In September 1847, an American army under General Winfield Scott captured the Mexican capital in the Battle for Mexico City.[12] Several months later, Mexican and American negotiators agreed to the Treaty of Guadalupe Hidalgo, under which Mexico agreed to recognize the Rio Grande as Texas's southern border and to cede Alta California and New Mexico.[13] The Missouri Compromise had settled the issue of the geographic reach of slavery within the Louisiana Purchase territories by prohibiting slavery in states north of 36°30′ latitude, and Polk sought to extend this line into the newly acquired territory.[14] However, the divisive issue of slavery blocked any such legislation. As his term came to a close, Polk signed the lone territorial bill passed by Congress, which established the Territory of Oregon and banned slavery in it.[15] Polk declined to seek re-election in the 1848 presidential election,[16] and the 1848 election was won by the Whig ticket of Zachary Taylor and Millard Fillmore.[17]

Issues

Three major types of issues were addressed by the Compromise of 1850: a variety of boundary issues, the status of territory issues, and the issue of slavery. While capable of analytical distinction, the boundary and territory issues were included in the overarching issue of slavery. Pro-slavery and anti-slavery interests were each concerned with both the amount of land on which slavery was permitted and with the number of States in the slave or free camps. Since Texas was a slave state, not only the residents of that state but also both camps on a national scale had an interest in the size of Texas.

Texas

Proposals for Texas's northwestern boundary

The independent Republic of Texas won the decisive Battle of San Jacinto (April 21, 1836) against Mexico and captured Mexican president Antonio Lopez de Santa Anna. He signed the Treaties of Velasco, which recognized the Rio Grande as the boundary of the Republic of Texas. The treaties were then repudiated by the government of Mexico, which insisted that Mexico remained sovereign over Texas since Santa Anna had signed the treaty under coercion, and promised to reclaim the lost territories. To the extent that there was a de facto recognition, Mexico treated the Nueces River as its northern boundary control. A vast, largely-unsettled area was between the two rivers. Neither Mexico nor the Republic of Texas had the military strength to assert its territorial claim. On December 29, 1845, the Republic of Texas was annexed to the United States and became the 28th state. Texas was staunchly committed to slavery, with its constitution making it illegal for the legislature to free slaves.

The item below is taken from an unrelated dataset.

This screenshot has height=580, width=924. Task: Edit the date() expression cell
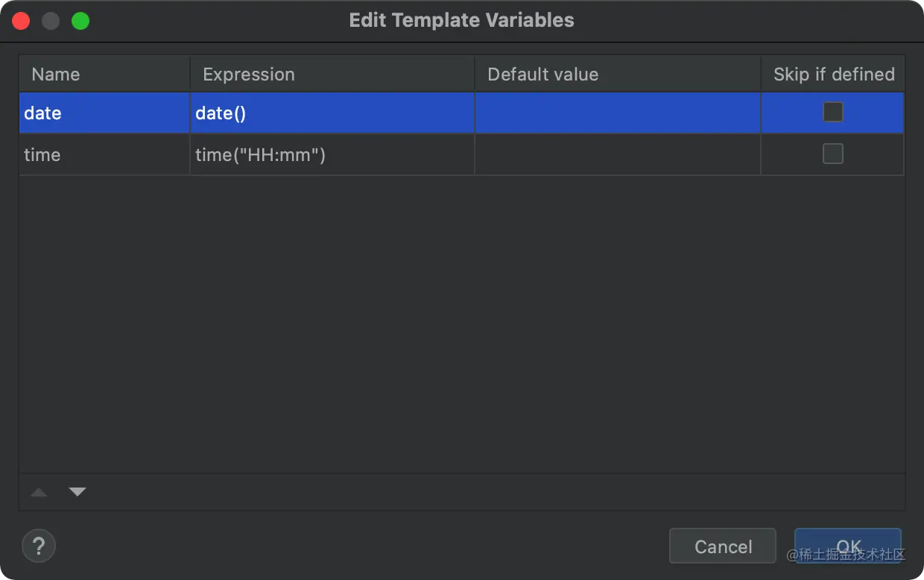[x=332, y=113]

The Treaty of Guadalupe Hidalgo made no mention of the claims of the Republic of Texas; Mexico simply agreed to a Mexico–United States border south of both the "Mexican Cession" and the Republic of Texas claims.[18] After the end of the Mexican–American War, Texas continued to claim a large stretch of disputed land that it had never effectively controlled in present-day eastern New Mexico. New Mexico had long prohibited slavery, a fact that affected the debate over its territorial status, but many New Mexican leaders opposed joining Texas primarily because Texas's capital lay hundreds of miles away[19] and because Texas and New Mexico had a history of conflict dating back to the 1841 Santa Fe Expedition.[20] Outside of Texas, many Southern leaders supported Texas's claims to New Mexico to secure as much territory as possible for the expansion of slavery.[21]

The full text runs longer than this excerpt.